[Passage given]
☆ ☆ ☆ ☆
Image of Wall Street stock exchange showing how Facebook won’t care about privacy as share prices continue to rise
Facebook Won’t Care About Privacy Until Wall Street Cares About Privacy

Facebook Won’t Care About Privacy Until Wall Street Cares About Privacy

After Facebook CEO Mark Zuckerberg’s trip to Washington to answer questions from top Congressional lawmakers in April, the hope was that the Silicon Valley tech giant would double down on efforts to tighten up privacy on the social network, as well as work alongside legislators on sweeping new rules that would make Facebook a safer place for users and their data. But that doesn’t seem to be the case at all.

In fact, in the period since Zuckerberg went to Washington, investors on Wall Street have sent shares of Facebook soaring. At the beginning of April, shares of Facebook were trading around $160 on the NASDAQ. One month later, shares are pushing towards the $180 mark.

The future of Facebook is based on earnings, not privacy

The easiest way to explain this surge in Facebook’s stock price is that shares are being pushed higher on some sort of “relief rally” – in other words, investors are so relieved that Facebook appears to have escaped relatively unscathed from the Washington Congressional hearings that they are bidding up the price of the stock. The fear had been that the U.S. government might fine, sanction or otherwise penalize Facebook for its lack of regard for key privacy issues.
☆ ☆ ☆ ☆
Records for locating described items

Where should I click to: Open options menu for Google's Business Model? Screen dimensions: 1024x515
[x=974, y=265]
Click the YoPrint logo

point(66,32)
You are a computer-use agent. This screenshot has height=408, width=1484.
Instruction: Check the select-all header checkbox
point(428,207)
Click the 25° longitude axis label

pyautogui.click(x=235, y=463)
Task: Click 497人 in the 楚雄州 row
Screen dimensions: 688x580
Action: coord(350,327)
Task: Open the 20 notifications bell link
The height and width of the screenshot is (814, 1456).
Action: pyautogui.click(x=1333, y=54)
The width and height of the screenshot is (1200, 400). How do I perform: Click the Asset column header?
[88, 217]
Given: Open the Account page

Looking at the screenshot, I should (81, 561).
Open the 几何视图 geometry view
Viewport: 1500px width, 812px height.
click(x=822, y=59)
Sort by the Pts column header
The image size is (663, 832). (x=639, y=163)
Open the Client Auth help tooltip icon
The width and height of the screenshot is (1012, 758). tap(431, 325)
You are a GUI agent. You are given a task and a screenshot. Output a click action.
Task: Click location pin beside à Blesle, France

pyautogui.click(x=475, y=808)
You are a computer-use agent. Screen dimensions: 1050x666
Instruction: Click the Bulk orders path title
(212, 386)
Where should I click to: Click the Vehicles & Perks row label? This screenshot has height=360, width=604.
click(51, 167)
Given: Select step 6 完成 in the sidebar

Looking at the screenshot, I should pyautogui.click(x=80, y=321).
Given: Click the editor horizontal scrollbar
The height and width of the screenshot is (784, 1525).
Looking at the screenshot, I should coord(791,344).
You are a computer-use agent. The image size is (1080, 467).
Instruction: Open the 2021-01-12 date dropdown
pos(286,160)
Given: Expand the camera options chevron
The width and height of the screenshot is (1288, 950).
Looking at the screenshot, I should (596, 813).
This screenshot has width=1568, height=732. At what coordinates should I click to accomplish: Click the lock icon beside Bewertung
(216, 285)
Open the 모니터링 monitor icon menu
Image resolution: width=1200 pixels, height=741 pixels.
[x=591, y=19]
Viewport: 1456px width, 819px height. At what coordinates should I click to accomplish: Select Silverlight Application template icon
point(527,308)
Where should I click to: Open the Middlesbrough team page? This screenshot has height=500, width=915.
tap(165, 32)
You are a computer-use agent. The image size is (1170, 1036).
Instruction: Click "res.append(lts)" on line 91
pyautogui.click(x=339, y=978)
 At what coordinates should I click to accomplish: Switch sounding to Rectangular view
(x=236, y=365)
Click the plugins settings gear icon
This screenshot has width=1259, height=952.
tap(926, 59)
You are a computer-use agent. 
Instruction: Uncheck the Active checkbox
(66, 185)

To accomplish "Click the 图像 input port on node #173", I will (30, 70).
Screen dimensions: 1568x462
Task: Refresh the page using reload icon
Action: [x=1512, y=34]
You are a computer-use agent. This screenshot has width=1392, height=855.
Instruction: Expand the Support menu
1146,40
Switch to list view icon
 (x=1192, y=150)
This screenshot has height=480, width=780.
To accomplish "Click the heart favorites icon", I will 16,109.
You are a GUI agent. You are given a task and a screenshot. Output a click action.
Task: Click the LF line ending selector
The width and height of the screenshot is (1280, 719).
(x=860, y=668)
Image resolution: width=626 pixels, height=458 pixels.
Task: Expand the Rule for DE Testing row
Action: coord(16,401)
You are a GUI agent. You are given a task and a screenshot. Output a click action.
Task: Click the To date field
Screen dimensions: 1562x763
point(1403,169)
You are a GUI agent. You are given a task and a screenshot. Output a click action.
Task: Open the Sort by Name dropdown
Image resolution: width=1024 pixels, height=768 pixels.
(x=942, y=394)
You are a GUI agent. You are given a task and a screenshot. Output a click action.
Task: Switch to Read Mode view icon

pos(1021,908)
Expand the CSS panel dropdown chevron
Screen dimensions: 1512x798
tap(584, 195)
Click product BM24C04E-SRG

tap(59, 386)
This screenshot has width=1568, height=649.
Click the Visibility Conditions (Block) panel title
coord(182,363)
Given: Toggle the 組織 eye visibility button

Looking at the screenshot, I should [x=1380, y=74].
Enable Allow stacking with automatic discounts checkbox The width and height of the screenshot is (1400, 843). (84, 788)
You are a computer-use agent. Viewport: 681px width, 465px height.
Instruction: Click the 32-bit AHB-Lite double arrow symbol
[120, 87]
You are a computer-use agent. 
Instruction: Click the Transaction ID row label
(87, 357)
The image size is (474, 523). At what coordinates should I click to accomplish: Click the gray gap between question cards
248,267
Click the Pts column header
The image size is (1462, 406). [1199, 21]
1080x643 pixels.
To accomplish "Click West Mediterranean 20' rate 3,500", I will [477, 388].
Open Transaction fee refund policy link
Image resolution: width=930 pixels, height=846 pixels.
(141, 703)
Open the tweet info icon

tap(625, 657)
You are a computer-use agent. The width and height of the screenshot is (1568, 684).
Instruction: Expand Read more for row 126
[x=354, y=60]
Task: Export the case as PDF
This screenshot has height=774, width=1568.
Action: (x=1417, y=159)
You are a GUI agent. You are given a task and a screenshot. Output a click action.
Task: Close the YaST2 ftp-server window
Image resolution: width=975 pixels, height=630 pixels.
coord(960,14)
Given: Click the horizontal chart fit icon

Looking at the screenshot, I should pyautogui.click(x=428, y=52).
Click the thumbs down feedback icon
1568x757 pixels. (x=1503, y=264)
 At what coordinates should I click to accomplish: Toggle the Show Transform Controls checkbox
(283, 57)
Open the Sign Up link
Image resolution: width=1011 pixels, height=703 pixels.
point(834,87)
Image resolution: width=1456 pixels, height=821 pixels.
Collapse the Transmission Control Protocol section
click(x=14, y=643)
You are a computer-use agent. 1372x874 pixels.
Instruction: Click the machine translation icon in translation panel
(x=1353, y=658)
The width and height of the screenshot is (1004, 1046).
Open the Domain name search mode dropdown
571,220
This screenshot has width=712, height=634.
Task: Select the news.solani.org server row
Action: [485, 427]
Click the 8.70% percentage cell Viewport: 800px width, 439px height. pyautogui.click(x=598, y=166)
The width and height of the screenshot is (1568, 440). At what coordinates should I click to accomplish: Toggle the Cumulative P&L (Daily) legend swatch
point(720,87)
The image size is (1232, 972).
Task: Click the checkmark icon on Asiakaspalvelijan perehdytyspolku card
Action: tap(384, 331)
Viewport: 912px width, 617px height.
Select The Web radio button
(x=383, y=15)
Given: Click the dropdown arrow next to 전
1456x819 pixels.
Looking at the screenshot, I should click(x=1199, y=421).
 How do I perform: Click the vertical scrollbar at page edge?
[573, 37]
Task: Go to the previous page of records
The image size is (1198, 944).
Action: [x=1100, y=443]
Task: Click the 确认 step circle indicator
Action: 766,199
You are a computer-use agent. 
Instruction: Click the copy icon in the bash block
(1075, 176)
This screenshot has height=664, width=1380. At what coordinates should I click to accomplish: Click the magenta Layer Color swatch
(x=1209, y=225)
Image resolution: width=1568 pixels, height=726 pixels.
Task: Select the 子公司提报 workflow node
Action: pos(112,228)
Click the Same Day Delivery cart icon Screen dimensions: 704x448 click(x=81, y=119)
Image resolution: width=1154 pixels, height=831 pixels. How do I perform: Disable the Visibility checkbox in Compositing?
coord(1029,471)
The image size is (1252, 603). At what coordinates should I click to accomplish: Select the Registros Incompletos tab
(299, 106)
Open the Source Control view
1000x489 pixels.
☆ ☆ ☆ ☆
[What the exercise asks]
Resume the article on Facebook's stock price and privacy after the rows, beginning right after its final sentence.

[Exercise output]
But something else happened in April that was far more important than the Washington hearings – at least from the perspective of Wall Street. On April 25, Facebook released its quarterly earnings, and the numbers were spectacular. Advertising revenue was up 50% on a year-over-year basis. Income from operations was up 64% on a year-over-year basis. And both the number of Daily Active Users and Monthly Active Users continue to grow at a double-digit (13%) rate. Does that sound like a company that’s in imminent trouble?

If you look at a chart of Facebook’s stock, you can immediately see how Wall Street reacted – in the span of a single day, shares of Facebook shot up from $159.69 to $174.16. Clearly, Wall Street loved everything it was hearing. The message from Facebook was that things are going great. The first line of the press release from Facebook says it all, “Despite facing important challenges, our community and business are off to a strong start in 2018… We are taking a broader view of our responsibility and investing to make sure our services are used for good. But we also need to keep building new tools to help people connect, strengthen our communities and bring the world closer together.”

Notice – the word “privacy” wasn’t even mentioned as something that was top-of-mind for Facebook. Instead, it got lumped into the catchall category of “important challenges.” Moreover, if you read between the lines, it seems like Facebook is much more concerned about “fake news” and alleged meddling in the U.S. presidential campaign than about user privacy. In fact, Facebook is basically sending a coded message to Wall Street: “We know things have been tough recently, but we are continuing to find new ways to grow.”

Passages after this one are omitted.